禅マインドフル・サポート実践法について

むすび

(3)幸福の青い鳥

 幸福といえば、メーテルリンクの『青い鳥』がすぐ頭に浮かぶ。この話は「見えないものが見えるようになる」チルチルの修行物語である。チルチルとミチルの兄妹が幸福の青い鳥を求めて旅立つ。その冒険の旅は、さまざまなメルヘンの国を巡り歩いて青い鳥を探す旅である。

 青い鳥は「どこにもあって、どこにもないもの」というパラドックス的存在である。つまり、幸福は、日常生活のどこにでもごろごろ転がっているのに、私たちはそれに気づいていない。トルストイは「幸せの形はひとつだが不幸は様々だ」と言っているそうであるが、メーテルリンクは「幸福の楽園」で幸せでない幸福を含めてたくさんの幸福たちを登場させている。「不幸と同じく、幸福もまた人それぞれに千差万別だ」といっているのである。

 最後の「目ざめ」の場面はよく知られている。けっきょく旅ではどうしても青い鳥を手に入れることができなかった。ところが、家に帰ってみると、旅立つ前とまったく同じはずの自分の家が、以前とは比べものにならないくらい、ふしぎに新鮮で、楽しげで、幸せそうに見える。しかも飼っていたキジバトまでが青い鳥になっているのである。意図せずに、チルチルの見方はコペルニクス的に転換されている。旅の苦労で、ふだん見えないものが見えるようになる気づきの知恵を身につけたからにほかならない。「幸福はまどろみであり、不幸はめざめである」という言葉がある。幸福にめざめるためには相応の知恵がなくてはならない。メーテルリンクにとって、幸福と知恵は表裏一体のものである。

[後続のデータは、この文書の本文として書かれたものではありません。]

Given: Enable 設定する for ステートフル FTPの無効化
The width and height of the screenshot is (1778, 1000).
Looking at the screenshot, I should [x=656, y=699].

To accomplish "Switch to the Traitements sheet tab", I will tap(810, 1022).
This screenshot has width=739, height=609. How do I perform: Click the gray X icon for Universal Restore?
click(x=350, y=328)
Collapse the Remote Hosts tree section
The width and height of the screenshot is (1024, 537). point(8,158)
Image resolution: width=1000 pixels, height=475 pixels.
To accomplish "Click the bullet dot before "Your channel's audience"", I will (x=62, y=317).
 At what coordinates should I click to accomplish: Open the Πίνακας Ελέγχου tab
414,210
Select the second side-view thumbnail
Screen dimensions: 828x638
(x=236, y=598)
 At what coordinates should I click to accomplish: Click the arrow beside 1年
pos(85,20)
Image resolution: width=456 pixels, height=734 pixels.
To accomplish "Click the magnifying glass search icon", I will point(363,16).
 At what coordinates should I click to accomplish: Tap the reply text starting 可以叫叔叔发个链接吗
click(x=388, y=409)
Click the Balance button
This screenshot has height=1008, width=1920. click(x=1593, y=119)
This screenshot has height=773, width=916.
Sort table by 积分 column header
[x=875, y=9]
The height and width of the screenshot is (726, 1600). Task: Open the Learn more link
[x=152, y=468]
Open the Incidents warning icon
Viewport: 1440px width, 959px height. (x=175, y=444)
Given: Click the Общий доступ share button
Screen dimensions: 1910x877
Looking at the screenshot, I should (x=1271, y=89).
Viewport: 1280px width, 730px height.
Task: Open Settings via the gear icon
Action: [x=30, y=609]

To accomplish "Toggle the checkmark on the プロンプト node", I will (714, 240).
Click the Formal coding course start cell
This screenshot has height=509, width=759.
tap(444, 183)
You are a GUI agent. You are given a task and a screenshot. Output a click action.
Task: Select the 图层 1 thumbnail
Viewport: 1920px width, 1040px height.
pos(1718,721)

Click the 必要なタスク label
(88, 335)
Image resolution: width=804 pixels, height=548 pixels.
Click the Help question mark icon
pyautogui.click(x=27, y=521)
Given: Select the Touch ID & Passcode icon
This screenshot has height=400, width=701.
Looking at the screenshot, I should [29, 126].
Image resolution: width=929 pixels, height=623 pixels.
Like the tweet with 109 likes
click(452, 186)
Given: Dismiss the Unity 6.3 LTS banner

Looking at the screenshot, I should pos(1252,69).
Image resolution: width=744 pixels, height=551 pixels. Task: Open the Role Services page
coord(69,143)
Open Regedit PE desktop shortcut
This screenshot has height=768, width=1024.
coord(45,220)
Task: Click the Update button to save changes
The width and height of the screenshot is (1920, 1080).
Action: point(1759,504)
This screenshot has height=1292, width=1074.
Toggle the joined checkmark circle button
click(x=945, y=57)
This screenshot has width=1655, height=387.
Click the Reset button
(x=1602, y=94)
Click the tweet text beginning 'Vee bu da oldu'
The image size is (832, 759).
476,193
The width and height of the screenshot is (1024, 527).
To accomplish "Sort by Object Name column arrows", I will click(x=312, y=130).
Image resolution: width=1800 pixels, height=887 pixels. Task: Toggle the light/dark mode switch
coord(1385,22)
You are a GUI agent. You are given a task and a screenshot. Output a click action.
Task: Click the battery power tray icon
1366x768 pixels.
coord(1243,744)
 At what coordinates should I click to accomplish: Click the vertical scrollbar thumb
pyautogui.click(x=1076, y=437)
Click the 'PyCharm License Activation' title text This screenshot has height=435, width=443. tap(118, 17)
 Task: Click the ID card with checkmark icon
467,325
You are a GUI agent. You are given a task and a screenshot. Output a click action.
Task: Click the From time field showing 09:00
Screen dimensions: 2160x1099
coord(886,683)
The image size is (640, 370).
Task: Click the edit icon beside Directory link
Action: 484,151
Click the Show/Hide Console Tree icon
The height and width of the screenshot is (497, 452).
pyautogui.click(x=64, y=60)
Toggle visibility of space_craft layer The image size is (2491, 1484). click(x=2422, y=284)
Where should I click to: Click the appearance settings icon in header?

 しかし、手にした瞬間、青い鳥は飛び去ってしまう。そして、チルチルの青い鳥探しの旅がまたはじまる。おそらくそれは、チルチルの生涯にわたる旅であるに違いない。

 

最後に、日常生活における五箇条のクレド(生活信条)を挙げて、締めくくりとする。

 

日常生活における5箇条のクレド(生活信条)

① 今この瞬間はただ一つのことだけをする。ながらをしない。
茶碗洗うときにはただ茶碗を洗う。洗濯するときにはただ洗濯をする。掃除するときにはただ掃除をする。一時に一事しかやれないのだから、あれもしなければこれもしなければと気ぜわしく思い煩わない。
② 今やっていることに成り切る。
今ここに心がきちんと居合わせていると、心と行為とが一体となる。成り切れば我を忘れる。イチローは言っている。「きた球をただ打ち返すだけです。そこに私はいません」。
③ 心が遊び出したら、それにあるがままに気づく。
いくら意識を集中しようとしても、心は自由に遊び出す。無理に遊ばないようにしようと努力しない。気づけば自然にもとに戻る。
④ あらゆるものごとはたえず生滅していると知る。
このことを知ればものごとにとらわれなくなる。とらわれなければ心は自由である。とらわれないことにもとらわれない。
⑤ ただひたすら、あくことなくやりつづける。
やりつづけていれば、今やっていることの“ただならなさ”に気づく。気づけば安らぎと慈しみがおのずから湧き起こる。日々の仕事や生活が充実する。